Learning Objectives For Test 3

# Chapter 7, Introduction to Coordination Compounds

Overall:
Homework: Exercise 8, 16

## 7.1 Representative Ligands

Recognize outer- and inner-sphere complexes.

Be able to
use the terms ambidentate (and the κ
nomenclature), chelate, polydentate, and bidentate, etc. Homework:
Exercises 7, 9

Sketch the
following ligands, given their abbreviations:
en, acac, cp, ox, PPh_{3}, bipy. Homework:
Exercise 10

Know that bite angle can be an indicator of ring strain.

## 7.2 Nomenclature

Given a
sketch of a compound, name it and give its formula and *vice versa*. Homework:
Exercise 1-3

## 7.3 Low Coordination Numbers

## 7.4 Intermediate Coordination Numbers

Homework: Exercise 4

Recognize tripodal ligands.
Homework: Exercise 5

Describe tetragonal distortion.

Homework: Exercise 6

## 7.5 Higher Coordination Numbers

Recognize and name the geometries of “higher coordination
numbers” (except dodecahedron).

## 7.6 Polymetallic Complexes

Distinguish metal clusters from metal cage complexes.

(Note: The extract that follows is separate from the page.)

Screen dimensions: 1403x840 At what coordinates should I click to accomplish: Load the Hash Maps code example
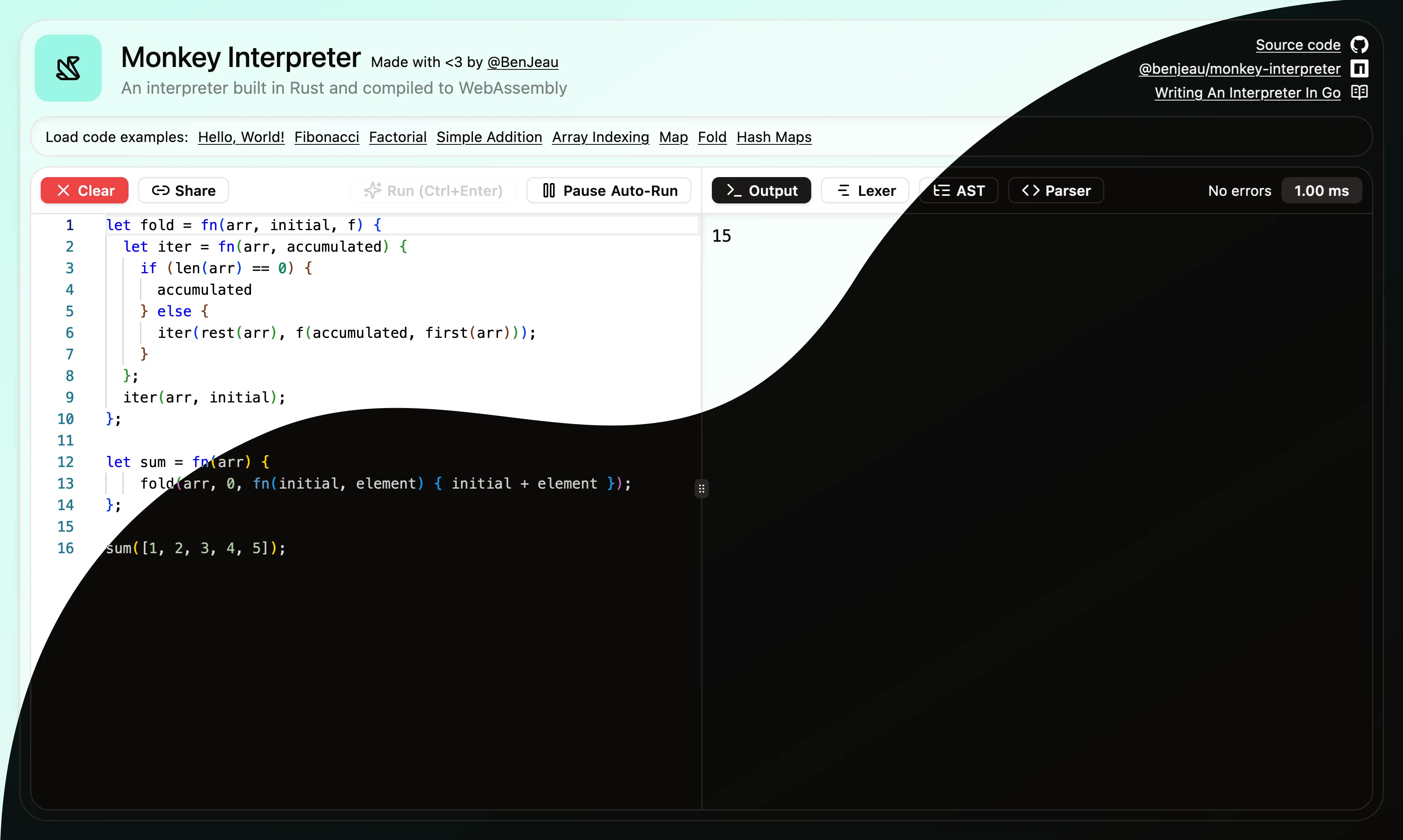[x=774, y=137]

Determine which types of isomers are possible for a
complex. Homework: Exercise 11

## 7.7 Square-planar Complexes

Describe isomers of square planar complexes; know that they
are not chiral. Homework: Exercise 13

Use nmr to distinguish isomers.

## 7.8 Tetrahedral Complexes

Recognize chiral tetrahedral complexes. Homework:
Exercise 12

## 7.9 Trigonal-bypyramidal
and Square-pyramidal Complexes

Describe the Berry pseudorotation.

## 7.10 Octahedral Complexes

Describe octahedral isomers, and recognize which are chiral. Homework:
Exercise 14, 15

Given a
sketch of a complex containing two bidentate ligands, label it according to its
absolute configuration. Homework: Exercises 17, 18

## 7.11 Ligand Chirality

Skip this
section.

# Chapter 20, d-metal Complexes:
Electronic Structure and Spectra

## 20.1 Crystal-field theory

Account for *d* orbital configurations using __strong
field__, __weak field__ and __pairing energy__.

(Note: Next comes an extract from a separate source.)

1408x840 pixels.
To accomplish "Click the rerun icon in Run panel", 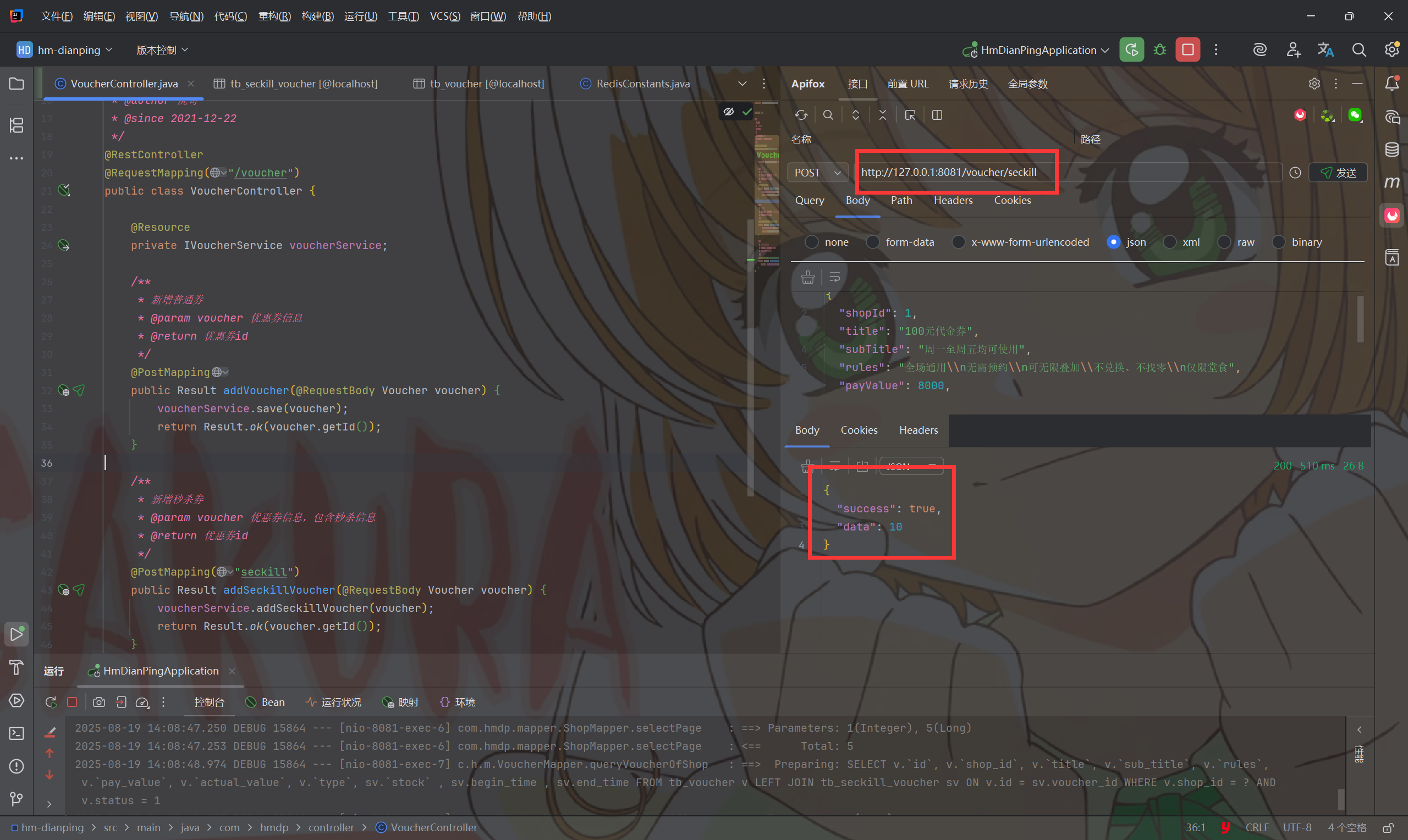I will [51, 702].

Calculate the crystal field stabilization energy of high and
low spin octahedral metal complexes.

Account for the trends in the spectrochemical series for
metals.

Given the spectrochemical series, predict whether a complex
will be high spin or low spin.

Relate CFSE to experimental double-humped curves. Homework:
Exercise 6

Given
magnetic data and a table of “spin-only magnetic moments”, determine if a metal
in a complex is high or low spin. Homework:
Exercise 3

Describe CFSE for tetrahedral complexes. Homework:
Exercises 1, 4, 5

SKIP THIS ONE: Given
a metal ion, predict if the complex will undergo a tetragonal distortion.

## 20.2 Ligand-field theory

SKIP THIS ONE: Sketch
an MO diagram describing σ bonding in a metal complex.

Sketch the two MO diagrams that describe π bonding in a
metal complex.

Use π bonding to account for the order of the
spectrochemical series.

## SKIP the rest of this chapter.